Sixty-nine law school deans from around the country wrote to the Democratic chairman and the top Republican on the Senate Judiciary Committee to endorse the nomination of Kagan, a former Harvard Law School dean.

One conservative who left his name off the letter — Dean Joseph Kearney of the Marquette University Law School — joined the signatories on a conference call organized by the White House to announce that he, too, backs President Barack Obama's choice to succeed retiring Justice John Paul Stevens.

Kearney clerked for Justice Antonin Scalia, the court's conservative icon. He said Kagan showed strong leadership while at Harvard — considered a liberal bastion — by appointing conservatives to the faculty.
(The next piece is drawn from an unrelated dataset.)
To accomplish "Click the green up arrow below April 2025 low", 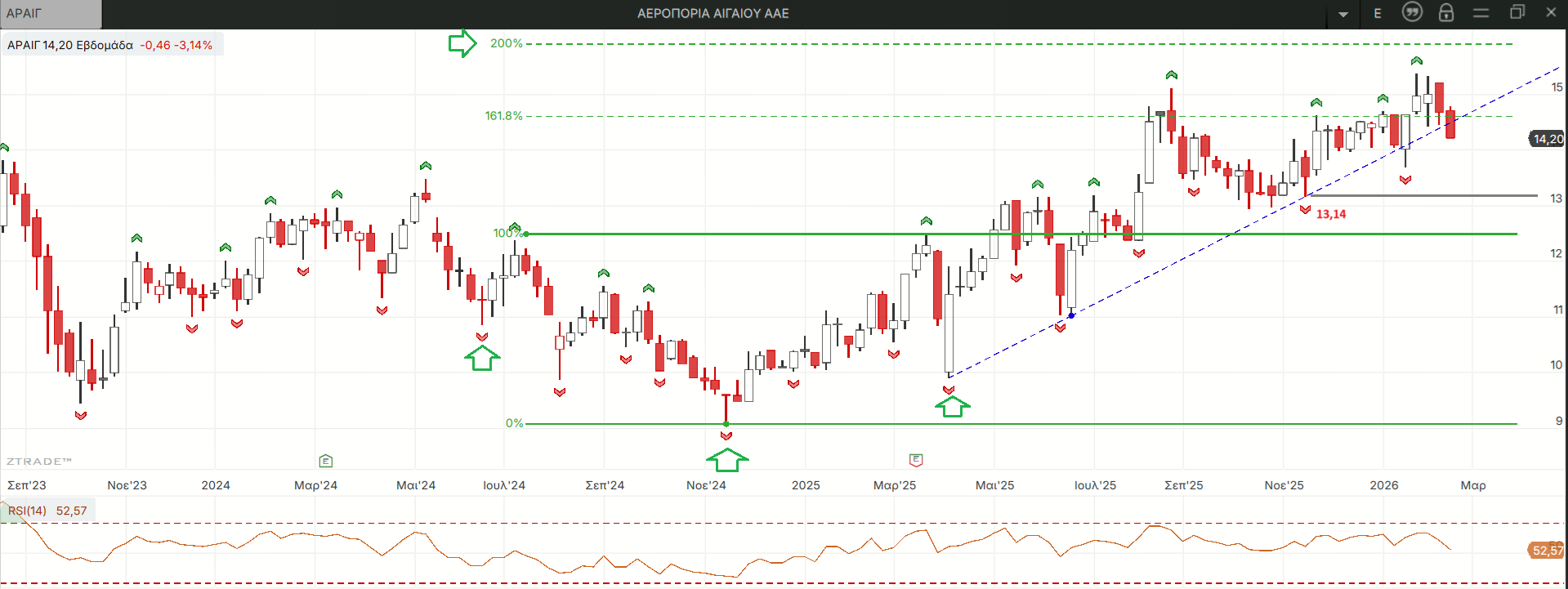I will tap(952, 406).
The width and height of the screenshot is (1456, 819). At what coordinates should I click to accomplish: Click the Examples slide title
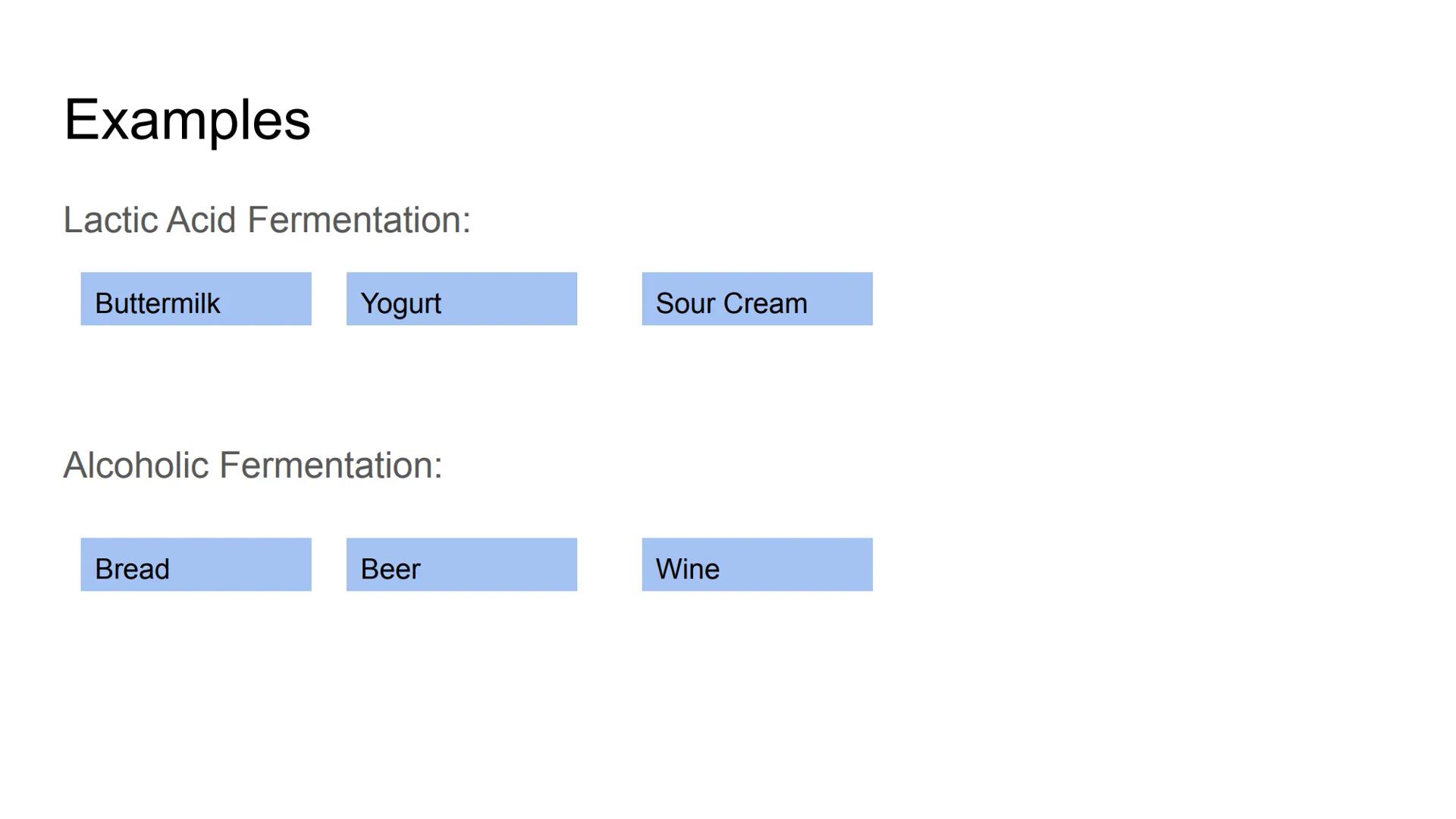(x=187, y=120)
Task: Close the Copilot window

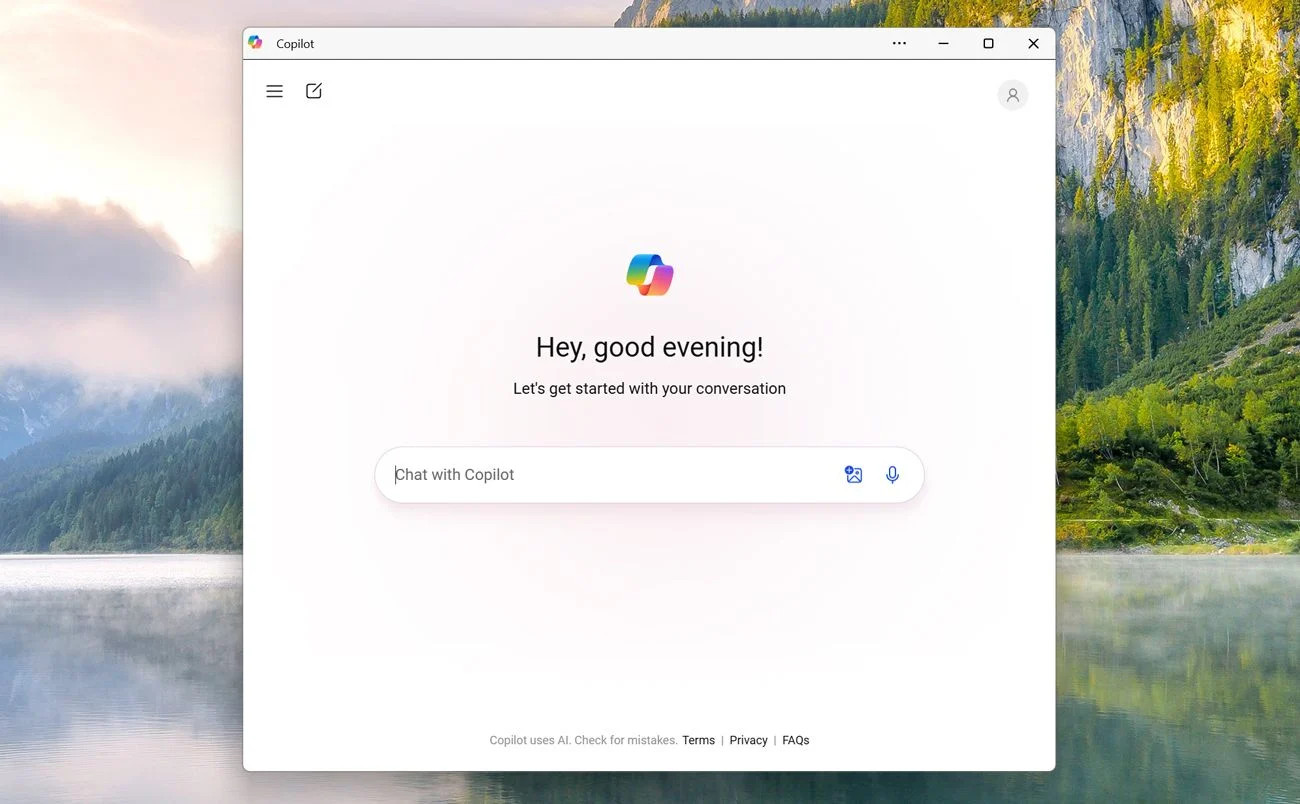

"Her having sought to ensure that the faculty was representative of mainstream legal thought in a broader way than was true before she became dean is a pretty powerful matter. It demonstrates that she is intellectually engaged with the law as it is today," said Kearney, who said his policy is not to sign group letters.

Still, Kearney said he shared the views of the other law deans, who in their letter called Kagan "superbly qualified" and wrote that she had first-rate legal skills, a respected body of work on constitutional law, enormous intelligence and a flair for forging coalitions.

Kagan "is known to us as a person of unimpeachable integrity," the letter concludes. "She will inspire those around her to pursue law and justice in a way that makes us proud."

It's signed by Stanford Law School Dean Larry D. Kramer on behalf of deans from an assortment of schools, from the Ivy League to state schools and large, well-known institutions to small, obscure ones.

The Judiciary panel is set to begin hearings on Kagan's nomination on June 28.

The White House has gone out of its way to highlight conservative support for Kagan. It featured a conservative former student of Kagan's on a conference call last month to showcase Harvard law graduates' positive views of their former dean.

Similarly, Kearney joined two liberal deans, Martha Minow of Harvard and Evan H. Caminker of the University of Michigan Law School, on Tuesday's call. Kearney said he regards Kagan's views as mainstream.

A handful of other conservatives have written to the Judiciary panel endorsing Kagan, including Miguel Estrada, a failed federal appeals court nominee chosen by President George W. Bush.

Brian Fitzpatrick, another former Scalia clerk and one-time Republican aide who now teaches at Vanderbilt University Law School, also wrote to the Judiciary panel last week endorsing Kagan.

Fitzpatrick, who was one of Kagan's law students at Harvard, called her "a person of utmost integrity, extraordinary legal talent and relentless generosity" and said he could "imagine few people who will better serve the American people as a justice."

Former solicitors general from Republican and Democratic administrations are putting together a letter of support for Kagan, although it has not yet been made public. Several of them, including conservatives Ted Olson and Ken Starr, endorsed Kagan last year when the Senate was considering her nomination for solicitor general.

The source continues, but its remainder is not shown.